» Directions for this task
When you reach the line containing "[Chia sẻ trên Twitter] (21, 318)" in the data below, begin returning lines exactly as written, and stop once the line containing "may balo du lịch đựng laptop (33, 301)" has been returned.

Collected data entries
------------

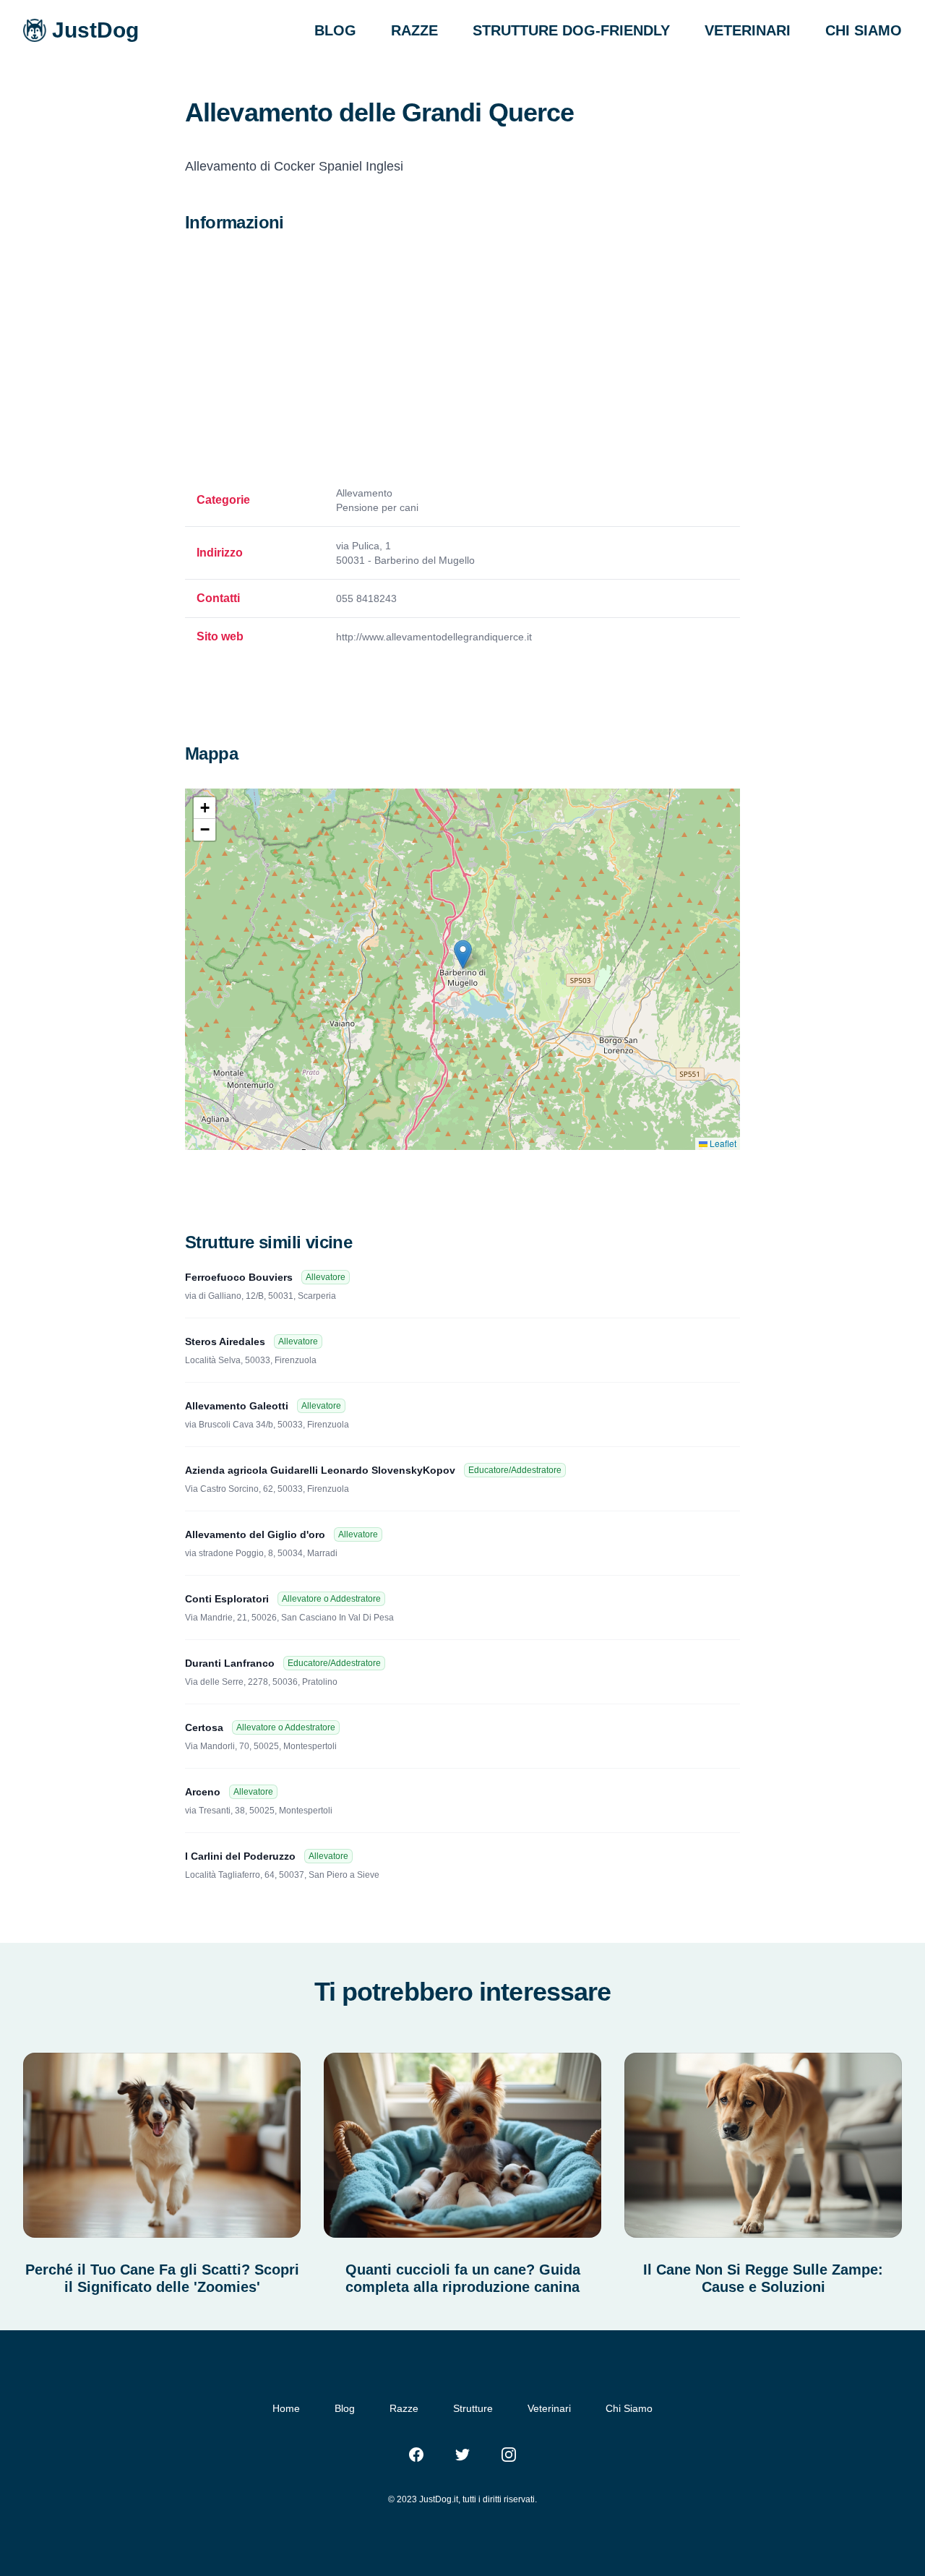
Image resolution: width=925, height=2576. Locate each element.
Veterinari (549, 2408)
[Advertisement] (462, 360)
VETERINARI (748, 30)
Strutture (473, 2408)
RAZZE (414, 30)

------------

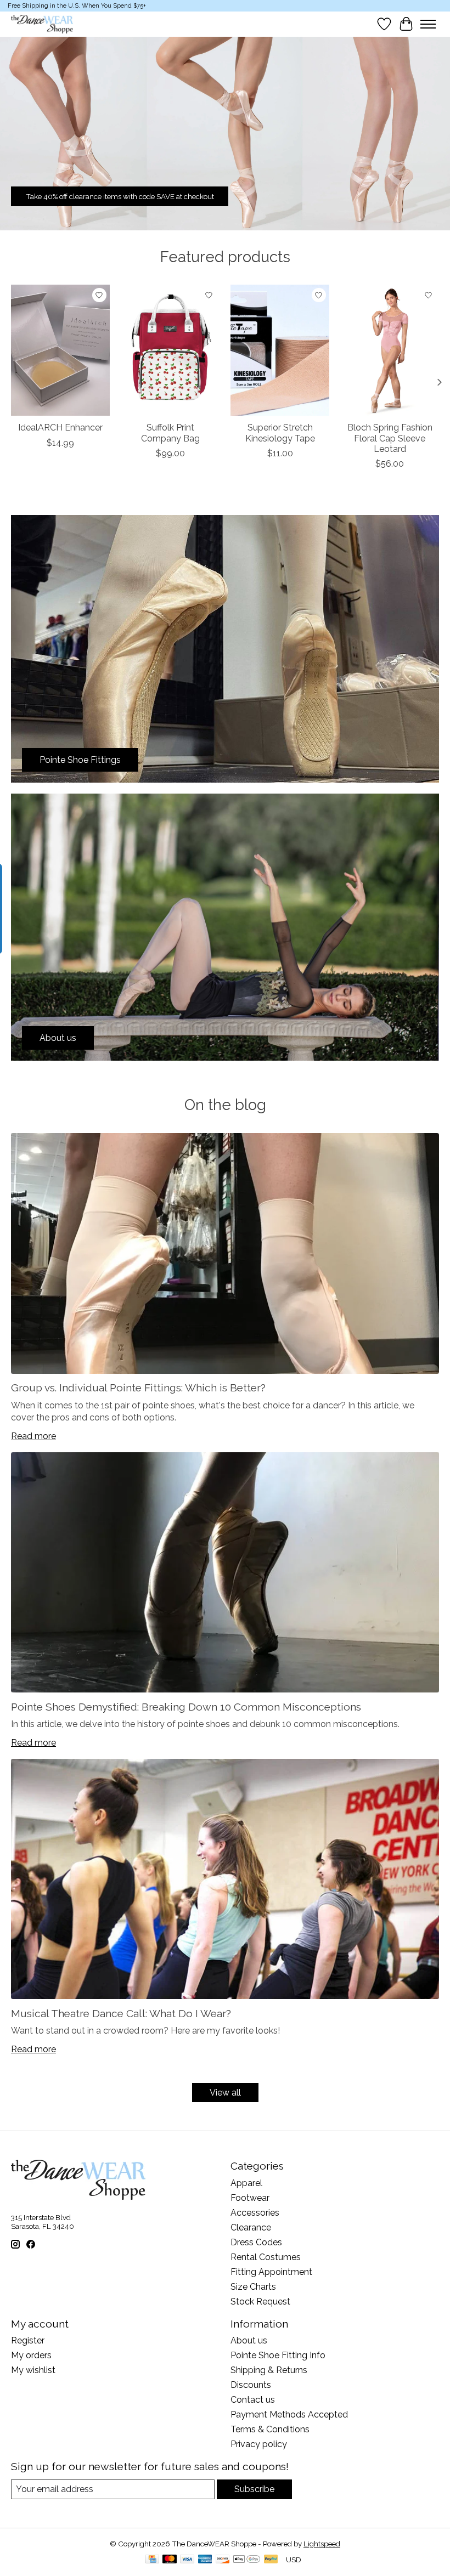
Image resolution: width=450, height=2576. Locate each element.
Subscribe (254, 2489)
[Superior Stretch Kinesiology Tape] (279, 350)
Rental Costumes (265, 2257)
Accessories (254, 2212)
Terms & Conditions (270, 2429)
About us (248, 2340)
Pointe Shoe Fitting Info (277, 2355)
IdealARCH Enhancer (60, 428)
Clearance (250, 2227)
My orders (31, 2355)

------------

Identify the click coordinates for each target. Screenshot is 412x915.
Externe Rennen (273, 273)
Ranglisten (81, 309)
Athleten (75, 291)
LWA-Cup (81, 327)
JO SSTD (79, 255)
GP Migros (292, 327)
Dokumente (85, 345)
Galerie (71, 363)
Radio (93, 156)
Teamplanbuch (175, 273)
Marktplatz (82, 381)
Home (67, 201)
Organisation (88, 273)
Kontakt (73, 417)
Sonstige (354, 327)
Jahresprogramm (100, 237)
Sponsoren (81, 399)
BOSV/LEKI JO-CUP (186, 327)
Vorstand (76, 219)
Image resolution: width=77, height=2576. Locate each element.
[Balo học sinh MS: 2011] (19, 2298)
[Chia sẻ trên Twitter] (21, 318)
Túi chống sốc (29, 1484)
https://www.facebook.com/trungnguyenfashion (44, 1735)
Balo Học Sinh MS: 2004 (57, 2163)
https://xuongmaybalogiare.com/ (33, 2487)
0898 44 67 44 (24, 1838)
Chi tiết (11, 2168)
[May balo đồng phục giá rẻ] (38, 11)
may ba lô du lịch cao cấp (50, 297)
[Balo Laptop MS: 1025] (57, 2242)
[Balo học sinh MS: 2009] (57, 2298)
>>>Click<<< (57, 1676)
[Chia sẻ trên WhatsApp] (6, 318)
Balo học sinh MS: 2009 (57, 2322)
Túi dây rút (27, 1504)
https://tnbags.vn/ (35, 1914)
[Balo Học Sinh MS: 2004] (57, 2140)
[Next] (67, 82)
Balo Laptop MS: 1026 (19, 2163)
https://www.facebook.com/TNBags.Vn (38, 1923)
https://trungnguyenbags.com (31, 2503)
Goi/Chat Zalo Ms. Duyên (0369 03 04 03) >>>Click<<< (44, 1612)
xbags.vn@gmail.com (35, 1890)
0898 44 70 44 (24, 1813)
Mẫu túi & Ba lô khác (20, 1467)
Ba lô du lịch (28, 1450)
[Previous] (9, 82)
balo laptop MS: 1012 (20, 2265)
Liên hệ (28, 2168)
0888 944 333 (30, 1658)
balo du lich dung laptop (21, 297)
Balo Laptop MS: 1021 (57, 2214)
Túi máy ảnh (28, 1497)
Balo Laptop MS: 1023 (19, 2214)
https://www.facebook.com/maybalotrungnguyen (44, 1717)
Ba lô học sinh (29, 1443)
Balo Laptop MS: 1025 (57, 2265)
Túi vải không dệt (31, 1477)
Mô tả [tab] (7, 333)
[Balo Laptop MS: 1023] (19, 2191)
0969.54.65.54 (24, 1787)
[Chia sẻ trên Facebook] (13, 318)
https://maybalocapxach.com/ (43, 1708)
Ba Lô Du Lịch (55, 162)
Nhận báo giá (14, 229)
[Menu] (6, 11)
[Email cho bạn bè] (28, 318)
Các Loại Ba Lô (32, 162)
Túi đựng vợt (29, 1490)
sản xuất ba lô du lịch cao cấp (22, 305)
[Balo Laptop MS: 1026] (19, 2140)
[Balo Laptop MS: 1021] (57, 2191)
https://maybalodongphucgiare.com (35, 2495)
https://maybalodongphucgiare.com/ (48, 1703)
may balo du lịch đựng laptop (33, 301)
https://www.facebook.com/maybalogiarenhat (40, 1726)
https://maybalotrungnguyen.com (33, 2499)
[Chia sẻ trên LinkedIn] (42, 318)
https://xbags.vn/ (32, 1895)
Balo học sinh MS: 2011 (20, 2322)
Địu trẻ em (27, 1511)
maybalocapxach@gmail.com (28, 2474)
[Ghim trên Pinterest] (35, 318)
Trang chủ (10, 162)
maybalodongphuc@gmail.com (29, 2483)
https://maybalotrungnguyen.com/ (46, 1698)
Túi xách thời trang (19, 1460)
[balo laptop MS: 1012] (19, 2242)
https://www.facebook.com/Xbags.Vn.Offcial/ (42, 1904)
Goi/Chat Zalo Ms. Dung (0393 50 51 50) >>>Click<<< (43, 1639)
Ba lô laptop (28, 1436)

------------

» Answer to this problem
[Chia sẻ trên Twitter] (21, 318)
Túi chống sốc (29, 1484)
https://www.facebook.com/trungnguyenfashion (44, 1735)
Balo Học Sinh MS: 2004 (57, 2163)
https://xuongmaybalogiare.com/ (33, 2487)
0898 44 67 44 (24, 1838)
Chi tiết (11, 2168)
[May balo đồng phục giá rẻ] (38, 11)
may ba lô du lịch cao cấp (50, 297)
[Balo Laptop MS: 1025] (57, 2242)
[Balo học sinh MS: 2009] (57, 2298)
>>>Click<<< (57, 1676)
[Chia sẻ trên WhatsApp] (6, 318)
Balo học sinh MS: 2009 (57, 2322)
Túi dây rút (27, 1504)
https://tnbags.vn/ (35, 1914)
[Balo Học Sinh MS: 2004] (57, 2140)
[Next] (67, 82)
Balo Laptop MS: 1026 (19, 2163)
https://www.facebook.com/TNBags.Vn (38, 1923)
https://trungnguyenbags.com (31, 2503)
Goi/Chat Zalo Ms. Duyên (0369 03 04 03) >>>Click<<< (44, 1612)
xbags.vn@gmail.com (35, 1890)
0898 44 70 44 (24, 1813)
Mẫu túi & Ba lô khác (20, 1467)
Ba lô du lịch (28, 1450)
[Previous] (9, 82)
balo laptop MS: 1012 (20, 2265)
Liên hệ (28, 2168)
0888 944 333 (30, 1658)
balo du lich dung laptop (21, 297)
Balo Laptop MS: 1021 (57, 2214)
Túi máy ảnh (28, 1497)
Balo Laptop MS: 1023 (19, 2214)
https://www.facebook.com/maybalotrungnguyen (44, 1717)
Ba lô học sinh (29, 1443)
Balo Laptop MS: 1025 (57, 2265)
Túi vải không dệt (31, 1477)
Mô tả [tab] (7, 333)
[Balo Laptop MS: 1023] (19, 2191)
0969.54.65.54 (24, 1787)
[Chia sẻ trên Facebook] (13, 318)
https://maybalocapxach.com/ (43, 1708)
Ba Lô Du Lịch (55, 162)
Nhận báo giá (14, 229)
[Menu] (6, 11)
[Email cho bạn bè] (28, 318)
Các Loại Ba Lô (32, 162)
Túi đựng vợt (29, 1490)
sản xuất ba lô du lịch cao cấp (22, 305)
[Balo Laptop MS: 1026] (19, 2140)
[Balo Laptop MS: 1021] (57, 2191)
https://maybalodongphucgiare.com (35, 2495)
https://maybalodongphucgiare.com/ (48, 1703)
may balo du lịch đựng laptop (33, 301)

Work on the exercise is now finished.